On Thursday 10 September 2009 08:59:29 am Michael S. Tsirkin wrote:
> Tun device looks similar to a packet socket
> in that both pass complete frames from/to userspace.
> 
> This patch fills in enough fields in the socket underlying tun driver
> to support sendmsg/recvmsg operations, and exports access to this socket
> to modules.
> 
> This way, code using raw sockets to inject packets
> into a physical device, can support injecting
> packets into host network stack almost without modification.
> 
> First user of this interface will be vhost virtualization
> accelerator.

No comments on the code at this point - I'm just trying to understand the 
intended user right now which I'm assuming is the vhost-net bits you sent 
previously?

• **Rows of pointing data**
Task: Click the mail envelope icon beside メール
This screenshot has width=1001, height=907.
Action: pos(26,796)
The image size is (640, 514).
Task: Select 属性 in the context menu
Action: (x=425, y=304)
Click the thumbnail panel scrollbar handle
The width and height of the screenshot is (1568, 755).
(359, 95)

• **To be done**
Copy the tun patch reply word for word from "No comments on" to "previously?".

• **Output below**
No comments on the code at this point - I'm just trying to understand the 
intended user right now which I'm assuming is the vhost-net bits you sent 
previously?